I haven't bothered testing HW_TAGS, because the performance
characteristics of emulated MTE are also nothing like that of a real HW
implementation.

So, given that and the problems I mentioned before, I don't think
there's a justification for adding a separate SCS unwinder. As before,
I'm still happy to try to make the regular unwinder faster (and I'm
happy to make changes which benefit QEMU TCG mode if those don't harm
the maintainability of the unwinder).

NAK to adding an SCS-specific unwinder, regardless of where in the
source tree that is placed.

Thanks,
Mark.
Mark Rutland April 14, 2022, 1:40 p.m. UTC | #2
On Thu, Apr 14, 2022 at 01:36:59PM +0100, Mark Rutland wrote:
> As I suspected, you're hitting a known performance oddity with QEMU TCG
> mode where pointer authentication is *incredibly* slow when using the
> architected QARMA5 algorithm (enabled by default with `-cpu max`).

> This overhead has nothing to do with the *nature* of the unwinder, and
> is an artifact of the *platform* and the *structure* of the code.
> There's plenty that can be done to avoid that overhead

FWIW, from a quick look, disabling KASAN instrumentation for the
stacktrace object alone (with no other changes) has a significant impact
(compounded by the TCG QARMA5 slowdown), and I note that x86 doesn't
both instrumenting its stacktrace code anyway, so we could consider
doing likewise.

Atop that, replacing set_bit() with __set_bit() brings the regular
unwinder *really* close to the earlier SCS unwinder figures. I know that
the on_accessible_stack() calculations and checks could be ammortized
with some refactoring (which I'd planned to do anyway), so I think it's
plausible that with some changes to the existing unwinder we can bring
the difference into the noise.

> generic kasan w/ `-cpu max`
> ---------------------------
> 
> master-no-stack-traces: 12.66
> master:                 18.39 (+45.2%)
> master-no-stack-depot:  17.85 (+40.1%)
> up-scs-stacks-v3:       13.54 (+7.0%)

master-noasan:            15.67 (+23.8%)
master-noasan-__set_bit:  14.61 (+15.5%)

> Generic KASAN w/ `-cpu max,pauth-impdef=true`
> ---------------------------------------------
> 
> master-no-stack-traces: 2.69
> master:                 3.35 (+24.5%)
> master-no-stack-depot:  3.54 (+31.5%)
> up-scs-stacks-v3:       2.80 (+4.1%)

master-noasan:            3.05 (+13.0%)
master-noasan-__set_bit:  2.96 (+10.0%)

> Generic KASAN w/ `-cpu max,pauth=false`
> ---------------------------------------
> 
> master-no-stack-traces: 1.92
> master:                 2.27  (+18.2%)
> master-no-stack-depot:  2.22  (+15.6%)
> up-scs-stacks-v3:       2.06  (+7.3%)

master-noasan:             2.14 (+11.4%)
master-noasan-__set_bit:   2.10 (+9.4%)

Thanks,
Mark.
Andrey Konovalov May 21, 2022, 10:30 p.m.
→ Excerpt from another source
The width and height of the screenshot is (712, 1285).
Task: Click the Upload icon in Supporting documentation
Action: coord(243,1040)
UTC | #3
On Thu, Apr 14, 2022 at 2:37 PM Mark Rutland <mark.rutland@arm.com> wrote:
>

Hi Mark,

Sorry for the delayed response, it took some time getting my hands on
hardware for testing these changes.

> Just to be clear: QEMU TCG mode is *in no way* representative of HW
> performance, and has drastically different performance characteristics
> compared to real HW. Please be very clear when you are quoting
> performance figures from QEMU TCG mode.
>
> Previously you said you were trying to optimize this so that some
> version of KASAN could be enabled in production builds, and the above is
> not a suitable benchmark system for that.

Understood.

My expectation was that performance numbers from QEMU would be close
to hardware. I knew that there are instructions that take longer to be
emulated, but I expected that they would be uniformly spread across
the code.

However, your explanation proved this wrong. This indeed doesn't apply
when measuring the performance of a piece of code with a different
density of function calls.

Thank you for the detailed explanation! Those QEMU arguments will
definitely be handy when I need a faster QEMU setup.
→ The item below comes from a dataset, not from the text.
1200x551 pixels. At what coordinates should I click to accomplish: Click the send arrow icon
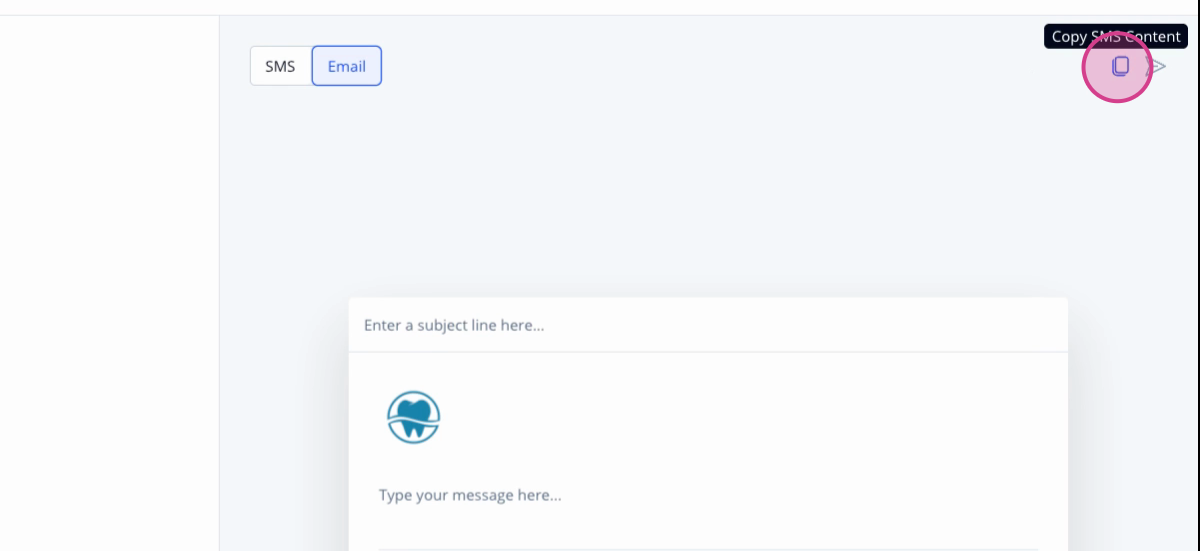click(x=1157, y=67)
> Is that *actually* what you're trying to enable, or are you just trying
> to speed up running instances under QEMU (e.g. for arm64 Syzkaller runs
> on GCE)?

No, I'm not trying to speed up QEMU. QEMU was just the only setup that
I had access to at that moment.

The goal is to allow enabling stack trace collection in production on
HW_TAGS-enabled devices once those are created.

[...]

> While the SCS unwinder is still faster, the difference is nowhere near
> as pronounced. As I mentioned before, there are changes that we can make
> to the regular unwinder to close that gap somewhat, some of which I
> intend to make as part of ongoing cleanup/rework in that area.

I tried running the same experiments on Pixel 6.

Unfortunately, I was only able to test the OUTLINE SW_TAGS mode
(without STACK instrumentation, as HW_TAGS doesn't support STACK at
the moment.) All of the other modes either fail to flash or fail to
boot with AOSP on Pixel 6 :(

The results are (timestamps were measured when "ALSA device list" was
printed to the kernel log):

sw_tags outline nostacks: 2.218
sw_tags outline: 2.516 (+13.4%)
sw_tags outline nosanitize: 2.364 (+6.5%)
sw_tags outline nosanitize __set_bit: 2.364 (+6.5%)
sw_tags outline nosanitize scs: 2.236 (+0.8%)

Used markings:

nostacks: patch from master-no-stack-traces applied
nosanitize: KASAN_SANITIZE_stacktrace.o := n
__set_bit: set_bit -> __set_bit change applied
scs: patches from up-scs-stacks-v3 applied

First, disabling instrumentation of stacktrace.c is indeed a great
idea for software KASAN modes! I will send a patch for this later.

Changing set_bit to __set_bit seems to make no difference on Pixel 6.

The awesome part is that the overhead of collecting stack traces with
SCS and even saving them into the stack depot is less than 1%.

However once again note, that this is for OUTLINE SW_TAGS without STACK.

> I haven't bothered testing HW_TAGS, because the performance
> characteristics of emulated MTE are also nothing like that of a real HW
> implementation.
>
> So, given that and the problems I mentioned before, I don't think
> there's a justification for adding a separate SCS unwinder. As before,
> I'm still happy to try to make the regular unwinder faster (and I'm
> happy to make changes which benefit QEMU TCG mode if those don't harm
> the maintainability of the unwinder).
>
> NAK to adding an SCS-specific unwinder, regardless of where in the
> source tree that is placed.

I see.

Perhaps, it makes sense to wait until there's HW_TAGS-enabled hardware
available before continuing to look into this. At the end, the
performance overhead for that setup is what matters.

I'll look into improving the performance of the existing unwinder a
bit more. However, I don't think I'll be able to speed it up to < 1%.
Which means that we'll likely need a sample-based approach for HW_TAGS
stack collection to reduce the overhead.

Thank you!